* **WHAT IS EXPECTED**: The response should consist solely of the lines running from the line with "Lichthaus Musik (907, 713)" to the end of the data, retyped exactly.

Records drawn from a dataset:
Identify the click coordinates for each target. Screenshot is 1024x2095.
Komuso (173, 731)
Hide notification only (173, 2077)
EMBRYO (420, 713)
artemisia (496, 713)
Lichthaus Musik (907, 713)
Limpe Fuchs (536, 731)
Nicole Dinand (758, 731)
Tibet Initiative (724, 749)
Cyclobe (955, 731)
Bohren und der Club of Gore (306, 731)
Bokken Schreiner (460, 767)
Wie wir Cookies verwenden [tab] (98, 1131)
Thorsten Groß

* **ANSWER FOR THE TASK**:
Lichthaus Musik (907, 713)
Limpe Fuchs (536, 731)
Nicole Dinand (758, 731)
Tibet Initiative (724, 749)
Cyclobe (955, 731)
Bohren und der Club of Gore (306, 731)
Bokken Schreiner (460, 767)
Wie wir Cookies verwenden [tab] (98, 1131)
Thorsten Groß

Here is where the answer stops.